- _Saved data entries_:
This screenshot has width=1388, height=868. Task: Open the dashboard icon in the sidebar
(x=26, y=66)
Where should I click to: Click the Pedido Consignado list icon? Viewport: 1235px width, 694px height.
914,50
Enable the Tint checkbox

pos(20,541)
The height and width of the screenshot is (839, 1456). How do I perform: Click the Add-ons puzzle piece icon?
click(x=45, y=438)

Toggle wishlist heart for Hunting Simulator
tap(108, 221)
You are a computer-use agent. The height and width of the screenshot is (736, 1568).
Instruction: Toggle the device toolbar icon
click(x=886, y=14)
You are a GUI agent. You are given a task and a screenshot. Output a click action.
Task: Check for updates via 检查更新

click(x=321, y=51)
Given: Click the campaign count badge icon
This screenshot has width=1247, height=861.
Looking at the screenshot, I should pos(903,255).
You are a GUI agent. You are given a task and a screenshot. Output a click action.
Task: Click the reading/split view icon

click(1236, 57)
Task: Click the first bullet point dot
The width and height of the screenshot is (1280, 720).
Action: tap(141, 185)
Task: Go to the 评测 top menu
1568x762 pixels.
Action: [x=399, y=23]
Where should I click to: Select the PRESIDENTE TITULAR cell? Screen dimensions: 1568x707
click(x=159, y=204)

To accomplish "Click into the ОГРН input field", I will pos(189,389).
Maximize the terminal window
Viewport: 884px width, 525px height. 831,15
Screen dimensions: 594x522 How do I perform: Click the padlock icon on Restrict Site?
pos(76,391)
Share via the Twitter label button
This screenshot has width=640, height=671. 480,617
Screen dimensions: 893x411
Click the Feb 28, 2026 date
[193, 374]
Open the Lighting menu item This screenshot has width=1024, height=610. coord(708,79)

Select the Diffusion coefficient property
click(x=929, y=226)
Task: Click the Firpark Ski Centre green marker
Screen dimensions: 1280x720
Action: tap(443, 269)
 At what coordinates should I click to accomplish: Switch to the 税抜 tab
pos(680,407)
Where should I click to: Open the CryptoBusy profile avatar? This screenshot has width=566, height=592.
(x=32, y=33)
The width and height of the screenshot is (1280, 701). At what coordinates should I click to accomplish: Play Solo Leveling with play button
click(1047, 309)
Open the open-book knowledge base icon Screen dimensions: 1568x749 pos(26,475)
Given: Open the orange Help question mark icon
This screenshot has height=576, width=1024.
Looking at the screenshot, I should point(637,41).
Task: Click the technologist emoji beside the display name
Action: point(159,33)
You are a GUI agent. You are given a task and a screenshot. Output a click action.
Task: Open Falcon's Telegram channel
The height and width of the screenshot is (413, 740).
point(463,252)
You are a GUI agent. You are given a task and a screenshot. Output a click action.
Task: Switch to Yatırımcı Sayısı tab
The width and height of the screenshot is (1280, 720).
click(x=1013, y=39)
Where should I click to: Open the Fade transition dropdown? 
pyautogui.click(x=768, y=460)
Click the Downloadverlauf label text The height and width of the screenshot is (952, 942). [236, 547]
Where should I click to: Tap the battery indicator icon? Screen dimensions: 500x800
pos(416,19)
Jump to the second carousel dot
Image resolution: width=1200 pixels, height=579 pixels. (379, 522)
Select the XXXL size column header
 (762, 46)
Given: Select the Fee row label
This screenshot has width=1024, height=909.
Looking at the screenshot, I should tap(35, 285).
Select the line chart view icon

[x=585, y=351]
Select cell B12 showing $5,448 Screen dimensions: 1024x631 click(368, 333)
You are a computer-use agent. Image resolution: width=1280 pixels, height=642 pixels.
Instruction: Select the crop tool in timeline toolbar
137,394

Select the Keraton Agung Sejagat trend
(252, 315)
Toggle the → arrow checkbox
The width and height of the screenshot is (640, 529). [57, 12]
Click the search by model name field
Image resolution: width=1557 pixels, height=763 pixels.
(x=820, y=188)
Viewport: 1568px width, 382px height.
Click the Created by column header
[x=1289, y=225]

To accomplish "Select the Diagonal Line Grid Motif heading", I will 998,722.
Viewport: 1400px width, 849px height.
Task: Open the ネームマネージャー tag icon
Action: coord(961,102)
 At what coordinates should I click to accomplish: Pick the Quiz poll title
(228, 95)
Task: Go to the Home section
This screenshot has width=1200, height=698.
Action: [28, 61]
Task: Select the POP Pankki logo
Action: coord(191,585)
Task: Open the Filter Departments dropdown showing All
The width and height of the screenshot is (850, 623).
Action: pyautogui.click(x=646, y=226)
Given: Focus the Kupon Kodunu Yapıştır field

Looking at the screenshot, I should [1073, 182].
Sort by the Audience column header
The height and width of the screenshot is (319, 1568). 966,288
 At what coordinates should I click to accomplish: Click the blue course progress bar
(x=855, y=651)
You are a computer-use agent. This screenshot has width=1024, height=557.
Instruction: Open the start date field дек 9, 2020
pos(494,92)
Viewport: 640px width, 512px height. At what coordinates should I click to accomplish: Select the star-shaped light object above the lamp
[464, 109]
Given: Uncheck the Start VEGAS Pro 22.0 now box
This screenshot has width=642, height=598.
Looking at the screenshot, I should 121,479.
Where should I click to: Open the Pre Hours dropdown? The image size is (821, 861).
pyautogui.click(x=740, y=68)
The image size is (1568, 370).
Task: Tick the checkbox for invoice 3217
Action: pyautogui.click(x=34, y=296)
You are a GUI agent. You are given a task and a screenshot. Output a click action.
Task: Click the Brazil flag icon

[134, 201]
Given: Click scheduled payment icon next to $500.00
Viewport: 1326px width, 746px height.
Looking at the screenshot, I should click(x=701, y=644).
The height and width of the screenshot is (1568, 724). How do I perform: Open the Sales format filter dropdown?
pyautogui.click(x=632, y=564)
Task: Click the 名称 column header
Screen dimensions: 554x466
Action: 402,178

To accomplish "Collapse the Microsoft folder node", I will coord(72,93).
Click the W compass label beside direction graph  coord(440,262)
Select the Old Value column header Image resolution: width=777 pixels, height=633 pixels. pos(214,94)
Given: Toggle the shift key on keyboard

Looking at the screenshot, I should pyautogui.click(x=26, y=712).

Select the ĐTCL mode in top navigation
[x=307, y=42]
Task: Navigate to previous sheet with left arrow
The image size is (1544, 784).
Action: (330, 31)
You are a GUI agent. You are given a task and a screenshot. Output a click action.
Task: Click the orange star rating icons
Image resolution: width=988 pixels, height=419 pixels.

- _TASK OBJECTIVE_:
Each line of the data in which the string "orange" appears needs to be copied.

- _PROBLEM SOLUTION_:
Given: Open the orange Help question mark icon
Task: Click the orange star rating icons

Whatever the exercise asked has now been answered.